Fig. 8 is a block diagram of an interference signal filtering apparatus according to an embodiment. As shown in fig. 8, the present application also provides an interference signal filtering apparatus, including:

a signal obtaining module 802, configured to obtain an echo signal corresponding to a target environment;

a feature obtaining module 804, configured to perform feature extraction on the echo signal to obtain a first motion feature and a second motion feature;

the signal classification module 806 inputs the first motion characteristic and the second motion characteristic into a target classification model, and determines a non-target interference signal in the echo signal;

and a signal filtering module 808 for filtering out non-target interference signals.

In one embodiment, the first motion characteristic comprises a micro-doppler characteristic and the second motion characteristic comprises a range-doppler characteristic; the echo signals corresponding to the target environment are echo signals acquired in a first preset number of acquisition cycles, and each acquisition cycle comprises a second preset number of modulation cycles; a feature extraction module 804, comprising:

the first transformation unit is used for performing fast Fourier transformation on the echo signals in each acquisition cycle in the echo signals to obtain a range-Doppler diagram corresponding to a second preset number of modulation cycles in each acquisition cycle;

the accumulation operation unit is used for carrying out accumulation operation on the Doppler information of the modulation cycles of the second preset number in the acquisition time of the first preset number according to the range Doppler image to obtain a micro Doppler image;

and the micro Doppler feature extraction unit is used for extracting micro Doppler features according to the micro Doppler image.
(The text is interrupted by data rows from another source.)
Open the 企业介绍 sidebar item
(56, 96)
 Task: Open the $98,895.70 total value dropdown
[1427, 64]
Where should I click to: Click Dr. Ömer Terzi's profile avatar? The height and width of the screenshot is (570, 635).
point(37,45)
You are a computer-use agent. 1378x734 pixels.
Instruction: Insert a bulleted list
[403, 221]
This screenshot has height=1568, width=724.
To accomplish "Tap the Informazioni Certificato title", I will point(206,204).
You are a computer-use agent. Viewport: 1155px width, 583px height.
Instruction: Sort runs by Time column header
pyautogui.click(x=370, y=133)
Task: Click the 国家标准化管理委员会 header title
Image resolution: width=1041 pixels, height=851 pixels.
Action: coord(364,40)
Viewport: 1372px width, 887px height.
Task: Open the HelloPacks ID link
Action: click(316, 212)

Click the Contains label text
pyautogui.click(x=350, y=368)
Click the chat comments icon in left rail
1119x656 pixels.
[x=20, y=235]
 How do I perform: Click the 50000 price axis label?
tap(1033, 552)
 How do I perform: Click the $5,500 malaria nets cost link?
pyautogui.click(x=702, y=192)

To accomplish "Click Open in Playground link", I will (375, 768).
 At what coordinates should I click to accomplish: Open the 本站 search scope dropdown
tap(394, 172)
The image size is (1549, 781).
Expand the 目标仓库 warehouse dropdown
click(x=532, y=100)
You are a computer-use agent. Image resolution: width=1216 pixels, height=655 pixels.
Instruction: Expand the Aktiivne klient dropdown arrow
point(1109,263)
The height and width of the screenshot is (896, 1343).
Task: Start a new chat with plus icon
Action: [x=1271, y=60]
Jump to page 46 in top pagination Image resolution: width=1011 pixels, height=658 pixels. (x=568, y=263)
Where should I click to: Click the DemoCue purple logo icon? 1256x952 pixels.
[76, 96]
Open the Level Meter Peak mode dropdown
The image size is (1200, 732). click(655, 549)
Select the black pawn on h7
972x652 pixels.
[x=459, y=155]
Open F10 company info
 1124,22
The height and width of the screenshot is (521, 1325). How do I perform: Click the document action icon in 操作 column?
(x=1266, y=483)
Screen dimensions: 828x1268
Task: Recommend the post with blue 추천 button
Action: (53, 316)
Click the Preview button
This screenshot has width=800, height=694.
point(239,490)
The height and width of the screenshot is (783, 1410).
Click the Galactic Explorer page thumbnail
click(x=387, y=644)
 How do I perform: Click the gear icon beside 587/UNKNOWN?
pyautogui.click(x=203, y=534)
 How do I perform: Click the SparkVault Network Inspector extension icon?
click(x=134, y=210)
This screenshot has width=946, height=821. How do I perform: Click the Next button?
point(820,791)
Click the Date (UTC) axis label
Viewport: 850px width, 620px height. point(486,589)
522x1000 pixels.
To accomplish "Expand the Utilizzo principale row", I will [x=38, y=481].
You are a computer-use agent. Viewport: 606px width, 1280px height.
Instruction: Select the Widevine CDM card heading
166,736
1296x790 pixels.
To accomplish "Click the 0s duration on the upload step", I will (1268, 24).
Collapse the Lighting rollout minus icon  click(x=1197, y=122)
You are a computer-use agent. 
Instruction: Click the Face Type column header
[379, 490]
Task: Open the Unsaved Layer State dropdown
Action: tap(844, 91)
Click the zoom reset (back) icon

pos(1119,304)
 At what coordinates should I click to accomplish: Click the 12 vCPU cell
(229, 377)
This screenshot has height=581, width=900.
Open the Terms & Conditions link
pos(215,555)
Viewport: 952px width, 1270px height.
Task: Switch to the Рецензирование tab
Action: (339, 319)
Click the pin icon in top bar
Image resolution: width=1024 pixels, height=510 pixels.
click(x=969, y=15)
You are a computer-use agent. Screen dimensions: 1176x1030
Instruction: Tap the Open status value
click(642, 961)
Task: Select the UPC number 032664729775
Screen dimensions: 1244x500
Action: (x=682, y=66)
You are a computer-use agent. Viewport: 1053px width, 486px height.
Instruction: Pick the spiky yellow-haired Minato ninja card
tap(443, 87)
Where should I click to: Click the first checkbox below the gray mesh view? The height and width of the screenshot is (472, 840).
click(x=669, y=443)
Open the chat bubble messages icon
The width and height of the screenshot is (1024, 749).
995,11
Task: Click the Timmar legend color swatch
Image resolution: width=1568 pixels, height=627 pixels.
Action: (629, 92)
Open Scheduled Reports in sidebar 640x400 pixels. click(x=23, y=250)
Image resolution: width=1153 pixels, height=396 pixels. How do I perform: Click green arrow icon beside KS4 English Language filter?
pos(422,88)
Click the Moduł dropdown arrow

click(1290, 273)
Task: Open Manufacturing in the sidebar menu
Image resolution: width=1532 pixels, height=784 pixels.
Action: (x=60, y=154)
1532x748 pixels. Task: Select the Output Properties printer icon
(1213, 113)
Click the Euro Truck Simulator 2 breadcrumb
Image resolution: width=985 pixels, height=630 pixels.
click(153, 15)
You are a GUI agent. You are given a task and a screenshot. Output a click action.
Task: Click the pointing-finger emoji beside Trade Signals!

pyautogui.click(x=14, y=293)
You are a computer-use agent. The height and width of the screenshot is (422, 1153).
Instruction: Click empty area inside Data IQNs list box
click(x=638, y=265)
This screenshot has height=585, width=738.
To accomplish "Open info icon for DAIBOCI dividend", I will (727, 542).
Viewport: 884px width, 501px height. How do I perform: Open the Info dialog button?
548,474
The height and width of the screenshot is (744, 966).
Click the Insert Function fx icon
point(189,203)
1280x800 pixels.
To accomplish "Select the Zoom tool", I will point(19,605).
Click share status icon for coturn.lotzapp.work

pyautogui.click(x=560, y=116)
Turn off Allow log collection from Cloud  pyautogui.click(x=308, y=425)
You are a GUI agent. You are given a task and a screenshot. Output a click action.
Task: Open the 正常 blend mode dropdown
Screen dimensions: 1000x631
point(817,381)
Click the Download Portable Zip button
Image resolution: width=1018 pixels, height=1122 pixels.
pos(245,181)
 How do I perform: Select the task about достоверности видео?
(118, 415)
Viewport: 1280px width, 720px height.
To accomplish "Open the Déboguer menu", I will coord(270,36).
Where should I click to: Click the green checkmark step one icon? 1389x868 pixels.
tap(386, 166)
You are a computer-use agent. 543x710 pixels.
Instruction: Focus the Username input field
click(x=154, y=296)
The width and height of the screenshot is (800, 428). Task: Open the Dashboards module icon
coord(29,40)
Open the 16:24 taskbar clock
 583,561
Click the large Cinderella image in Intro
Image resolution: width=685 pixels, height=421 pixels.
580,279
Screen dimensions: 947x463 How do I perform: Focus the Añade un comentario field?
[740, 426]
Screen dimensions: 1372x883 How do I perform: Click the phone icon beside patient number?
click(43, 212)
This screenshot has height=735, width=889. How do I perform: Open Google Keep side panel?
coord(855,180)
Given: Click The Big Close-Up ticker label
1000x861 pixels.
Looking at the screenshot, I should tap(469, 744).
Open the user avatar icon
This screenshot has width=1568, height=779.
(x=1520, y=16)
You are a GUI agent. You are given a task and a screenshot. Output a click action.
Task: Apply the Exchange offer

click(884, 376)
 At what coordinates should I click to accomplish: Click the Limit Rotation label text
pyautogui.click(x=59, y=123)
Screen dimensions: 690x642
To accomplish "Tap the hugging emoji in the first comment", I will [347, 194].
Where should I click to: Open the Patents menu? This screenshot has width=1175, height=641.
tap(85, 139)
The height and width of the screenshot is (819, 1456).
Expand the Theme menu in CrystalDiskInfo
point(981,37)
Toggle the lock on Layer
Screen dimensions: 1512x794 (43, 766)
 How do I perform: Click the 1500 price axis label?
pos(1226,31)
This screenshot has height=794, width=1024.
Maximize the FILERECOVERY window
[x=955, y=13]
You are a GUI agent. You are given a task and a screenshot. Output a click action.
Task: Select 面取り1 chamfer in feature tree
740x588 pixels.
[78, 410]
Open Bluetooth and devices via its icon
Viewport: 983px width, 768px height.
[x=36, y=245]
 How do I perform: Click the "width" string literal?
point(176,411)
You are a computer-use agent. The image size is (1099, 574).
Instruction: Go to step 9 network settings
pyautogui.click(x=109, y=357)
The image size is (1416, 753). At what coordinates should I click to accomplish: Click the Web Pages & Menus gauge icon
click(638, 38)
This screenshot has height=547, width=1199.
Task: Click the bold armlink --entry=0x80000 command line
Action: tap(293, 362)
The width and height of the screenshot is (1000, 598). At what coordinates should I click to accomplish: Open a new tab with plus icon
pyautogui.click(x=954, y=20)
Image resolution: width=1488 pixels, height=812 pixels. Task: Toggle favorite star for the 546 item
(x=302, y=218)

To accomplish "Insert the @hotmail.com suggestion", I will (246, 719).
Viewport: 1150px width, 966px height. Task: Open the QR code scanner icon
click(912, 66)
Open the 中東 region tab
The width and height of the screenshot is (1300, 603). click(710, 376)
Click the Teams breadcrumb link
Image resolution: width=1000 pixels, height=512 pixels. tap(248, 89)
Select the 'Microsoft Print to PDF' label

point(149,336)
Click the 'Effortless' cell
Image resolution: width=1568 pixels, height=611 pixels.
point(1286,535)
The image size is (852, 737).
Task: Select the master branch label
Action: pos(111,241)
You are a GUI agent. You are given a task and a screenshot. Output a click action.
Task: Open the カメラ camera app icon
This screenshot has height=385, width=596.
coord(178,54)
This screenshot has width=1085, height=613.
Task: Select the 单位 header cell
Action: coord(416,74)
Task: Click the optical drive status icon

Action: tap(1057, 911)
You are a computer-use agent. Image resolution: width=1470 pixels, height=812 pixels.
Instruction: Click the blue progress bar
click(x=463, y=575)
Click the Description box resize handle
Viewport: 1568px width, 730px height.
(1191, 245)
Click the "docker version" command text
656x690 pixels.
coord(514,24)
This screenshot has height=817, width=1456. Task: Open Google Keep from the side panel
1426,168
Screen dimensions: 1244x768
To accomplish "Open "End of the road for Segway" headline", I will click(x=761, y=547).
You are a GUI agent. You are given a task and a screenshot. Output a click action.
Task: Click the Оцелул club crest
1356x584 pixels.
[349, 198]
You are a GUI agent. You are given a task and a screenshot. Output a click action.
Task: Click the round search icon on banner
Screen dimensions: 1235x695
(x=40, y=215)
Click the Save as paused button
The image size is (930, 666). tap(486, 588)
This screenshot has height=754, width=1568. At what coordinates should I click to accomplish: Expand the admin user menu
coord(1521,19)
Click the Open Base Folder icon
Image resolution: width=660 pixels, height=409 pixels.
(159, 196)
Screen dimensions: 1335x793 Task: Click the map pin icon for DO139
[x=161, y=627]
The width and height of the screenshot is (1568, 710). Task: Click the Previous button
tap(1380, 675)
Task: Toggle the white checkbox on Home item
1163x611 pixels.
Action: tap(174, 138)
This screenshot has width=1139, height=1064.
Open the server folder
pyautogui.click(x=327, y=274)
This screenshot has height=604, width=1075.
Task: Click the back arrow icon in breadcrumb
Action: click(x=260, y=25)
In one embodiment, the first motion characteristic comprises a micro-doppler characteristic and the second motion characteristic comprises a range-doppler characteristic; the echo signals corresponding to the target environment are echo signals acquired in a first preset number of acquisition cycles, and each acquisition cycle comprises a second preset number of modulation cycles; a feature extraction module 804, comprising:

the second transformation unit is used for performing fast Fourier transformation on the echo signals in each acquisition cycle in the echo signals to obtain a range-Doppler diagram corresponding to a second preset number of modulation cycles in each acquisition cycle;

the calculation unit is used for carrying out modular operation on the range-doppler diagram, acquiring speed and distance and calculating the mean value and variance of the power of the acquisition cycles of the first preset number;

and the range-Doppler characteristic determining unit is used for determining the range-Doppler characteristic according to the mean value and the variance of the speed, the distance and the power.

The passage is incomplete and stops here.